After we’ve done what we said we’re going to do, then we’ll triage the feature hopper. And this stuff is in the hopper.

4 Likes

given the number of ideas thrown out here in the forums, wouldn’t it be more climb the feature mountain and see which ones you might be brining down to us masses?

It’s in the hopper… Sweet. That’s good enough for me =)

1 Like

@dan Is there a uservoice page, or similar “public wishlist”, that you are using to prioritize what goes in the hopper? I haven’t seen mention of one, but a very helpful tool to let you gauge which features people actually care about instead of mining the forums for suggestions and guessing at overall interest.

Would be cool to be able to have access to the forum archive in such a way as to automate searches for “hopper”, “feature”, “request” and build some word clouds and other nifty data visualizations to see just what features are going to come standard at release and what might have to wait. Just thinking out loud on how to collate all this information. I wonder what kind of project management software the Glowforge team is using. Do they use Slack and how do they use it? Seriously, I keep thinking that having an official archivist and historian for the Glowforge project would be amazing. Is there literally a hopper that has scraps of paper and back of envelope notes piling up some where? How do they do task management? On a personal note, one of the biggest drawbacks of having an iPhone was that project management and productivity tools were not integrated into the experience from the onset. I was used to desktop computer task management tools and when I went more mobile, I lost some good habits because the task management routine I had been relying on didn’t sync well with an iPhone. But that’s a whole nother thread.

1 Like

There are at least 3 dozen things that were casually put in the hopper. But that said…

yeah we need to keep track of this hopper list!

for one of the public projects I was working on we made our agile process visible to the public with bugs and feature lists included so they could see what we were working on, and where it was in the queue
They could recommend stuff to be added to the list and if we liked it we moved it over into the queue

everyone was really happy with this system.

Sounds like a great system that could generate useful feedback. Clearly Glowforge has gone the other direction in transparency. Not going to comment on that since even though many of my projects were much larger than Glowforge none dealt with a fear of intellectual property loss. Though I have seen several classified projects with more visibility.

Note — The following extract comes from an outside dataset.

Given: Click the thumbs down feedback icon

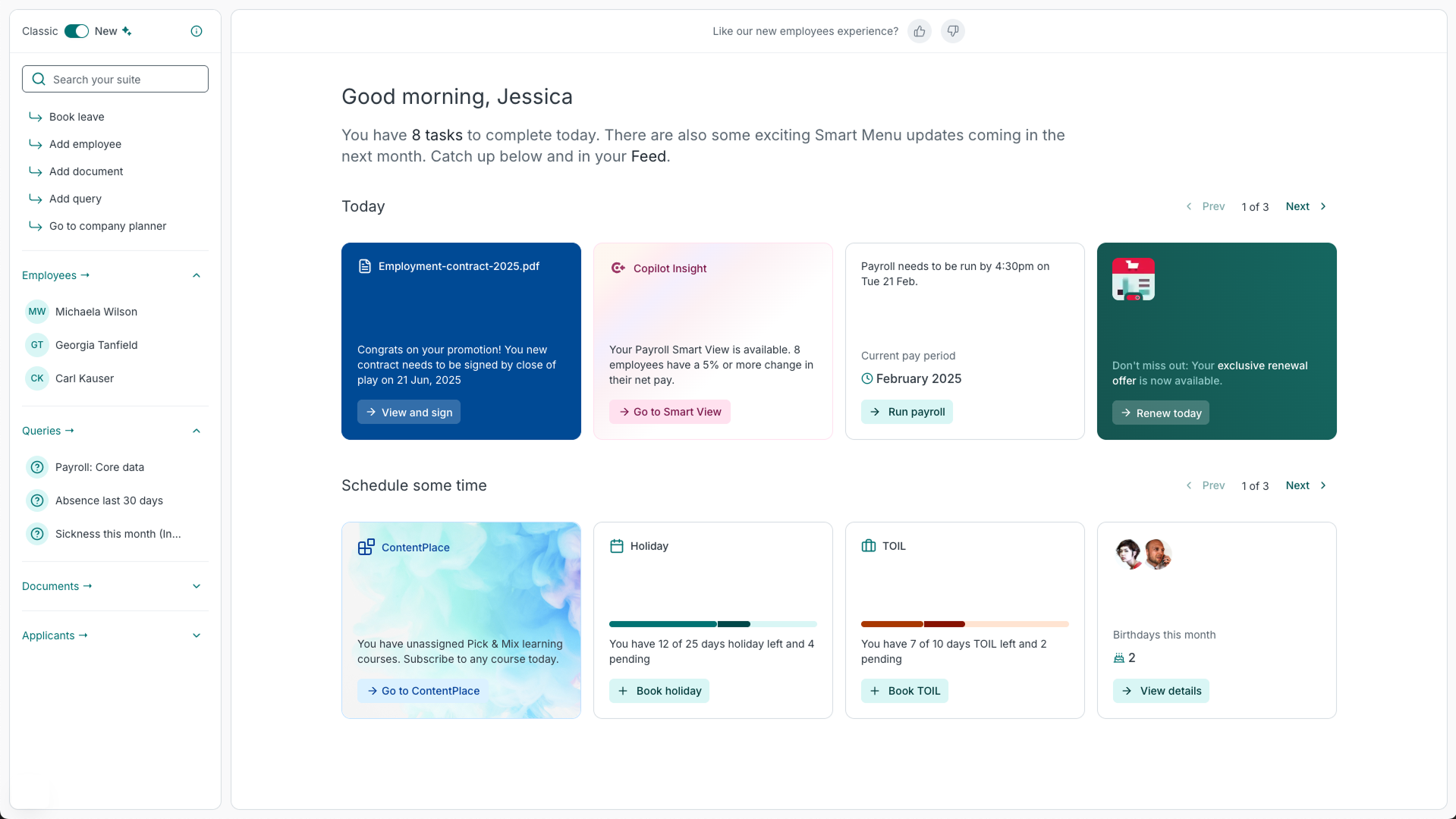Looking at the screenshot, I should pos(952,31).
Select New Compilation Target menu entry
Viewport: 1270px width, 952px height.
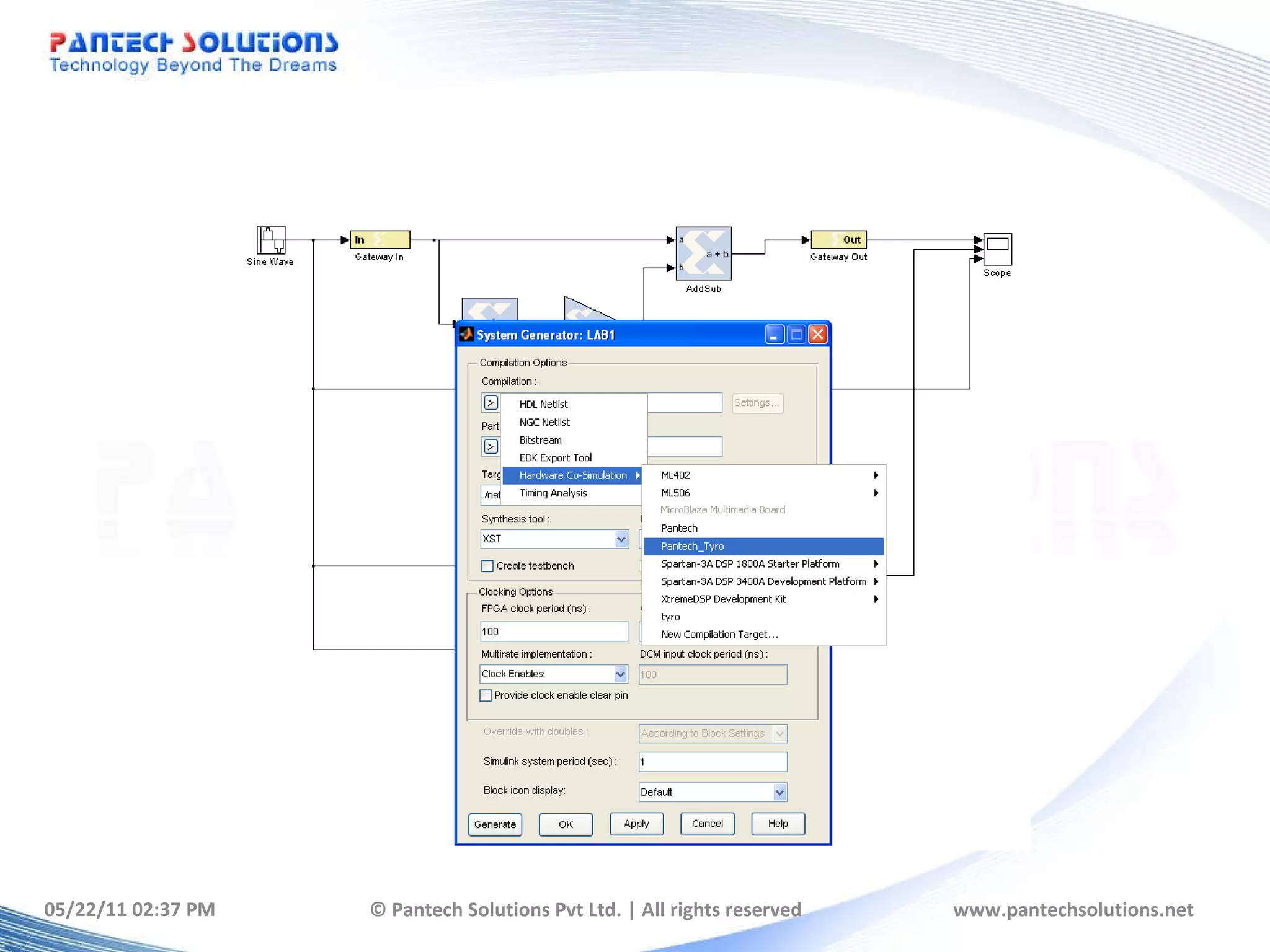(719, 635)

We were working on software for the crossfit community, and we were and continued to be the frontrunner in our space. Could our clients see our feature set and our planned features? yeah, but it was more important to us to keep the community… in the community.

Its a tradeoff, but we were ultimately developing this software for our customers, and this was the best proof that we were the best product in the market to pick.

Its not to say that a lot of the things we were doing werent groundbreaking in the industry either. We put a lot of never-before-seen things out there, so even our competitors knew it was coming. It still worked well and made everyone happy.